For two years, round the clock, through workouts, travels and the regular tumbles every wearable product endures, I’ve had an Apple Watch Ultra on my wrist. Here’s the straight read on the hardware today — what’s still minty, what’s actually been lived with, and a few things that surprised me long the way.
Two Years on the Wrist
This watch has recorded hundreds of outdoor workouts from dirty trail runs to hourslong bike rides; it has been in the ocean, pools and downpours. I use it to make payments during checkouts, track time, navigate my way around and measure my health. Or to put it another way, it hasn’t been babied. The end result is a clear picture of how Apple’s toughest watch fares after a lot of normal — and some rough — use.

Case, crystal and crown: the wear you see
The titanium case whispers it first. And the flat edges framing the display hold a constellation of tiny scuffs and a few light nicks from when it encountered rock or gym equipment. That’s typical of titanium: it stands up well to dents but it shows cosmetic marks sooner than stainless steel. A quick once-over with a microfiber cloth hides most of it, but it’s there, the patina.
The sole sapphire crystal display, however, is another matter. Still scratch free to the eye two years later. That jibes with what Consumer Reports and other testing houses will tell you about sapphire’s high hardness, and is one of the reasons why the Ultra’s display still looks mint. No micro-swirls, No coating damage, No rainbowing under bright lighting.
Buttons and the Digital Crown remain as clicky as ever, with no wobble. The orange Action button hasn’t significantly faded yet, although the edge of the guard has a little bit of polish from friction with packs and sleeves. Microphones and speaker grilles stay clean; audio cues and calls are loud and clear, just like when you first got the device.
Battery health and actual runtime
Battery health has stabilized in the low 90s per the watch’s own readout, which is what a lot of Ultra owners report after a couple of years. In real life, it still translates to an easy day and a half between charges for me with notifications, GPS workouts a couple times a week and the always-on display turned on. On the lighter two, I’ll stretch to two. Apple’s own guidance (the company has declined to provide me precise battery capacity estimates) says that watch batteries are built to last up to 80% of their original capacity after several hundred charging cycles, and my experience lines up with that.

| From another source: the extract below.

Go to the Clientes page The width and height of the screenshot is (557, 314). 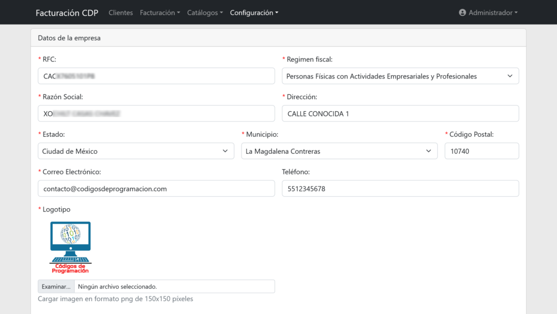(x=121, y=13)
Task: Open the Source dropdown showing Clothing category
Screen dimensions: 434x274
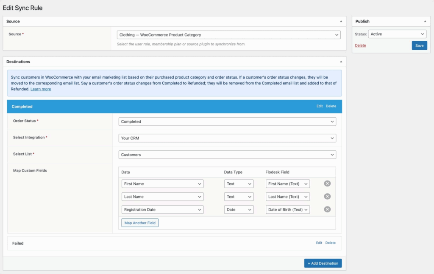Action: (x=229, y=34)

Charging habits matter. I usually don’t let it get deep-cycled to zero, and I continue to use Optimized Battery Charging. Those two practices appear to help maintain capacity over the long run — something that Apple’s battery care documentation shows for.
Water, heat, hard wear
The Ultra’s claimed water resistance (WR100 and EN13319 for recreational diving) isn’t marketing nonsense. Saltwater swims and long soaks in a pool didn’t make it flinch. I rinse the watch with fresh water afterwards, just the way Apple recommends, and never expose it to excessive heat. Years into this routine, there’s no corrosion, no fogging and no muffled speaker, which tells us the seals are still earning their keep.
The chassis has brushed off the ravages of dust, vibration, and temperature swings that would leave lesser wearables sluggish. Apple calls out testing to MIL-STD-810H conditions, and while that’s not a guarantee for everyone, the durability lines up with what I’ve seen in the field.
Bands: the First Failing Point
If anything has looked exhausted, it’s the bands. One fabric-style strap frayed at the stitchings, a relatively common update thanks to sweat, sunscreen and numerous washings. I’ve since alternated between a fluoroelastomer sport band for workouts and a titanium mesh band for all-day wear. The lug system is just as tight as in the case, and I can even bet that replacing bands will be just as solid (but I haven’t yet received the tool to do so).
Support, service, and the reality of resale
On the software front, the Ultra still gets major watchOS updates like the new watches. It’s that continuing support that’s so essential; that’s what keeps health features, safety tools and performance tuning current, long after the sticker shock of a new purchase. Hardware service is still simple as well: Apple includes battery service on the Ultra for a mid-double-digit to low-triple-digit fee, and supplies are abundant based on iFixit’s teardowns and repair community reports.
Resale values have outperformed standard models, reflecting the demand for the bigger screen, the dual-frequency GPS and the tougher construction. Market trackers place Apple at the top of global wearables shipments on a regular basis, and this ecosystem gravity prevents older models from becoming obsolete faster.
So, what’s it like now — and should you upgrade?
Two years in and my Apple Watch Ultra looks like a tool that’s been used to do a job—light scuffs on the titanium casing, a flawless sapphire screen, buttons with a satisfying click and a battery that still comfortably gets me through a day’s use. It is not a safe queen; it is a trusty tool that saunters through life with marks here and there — a passport full of stamps.
If you already own a similar-condition Ultra or Ultra 2 there’s no need to upgrade. The most recent models may offer new sensors or performance headroom, but some of the core experience — toughness, battery life, navigation, health tracking— is really strong. And for anyone thinking about getting in on the Ultra line who’s worried about how it holds up, this is the bottom line, after long-term use: it’s built for the long haul, and it doesn’t just look the part, it works the part.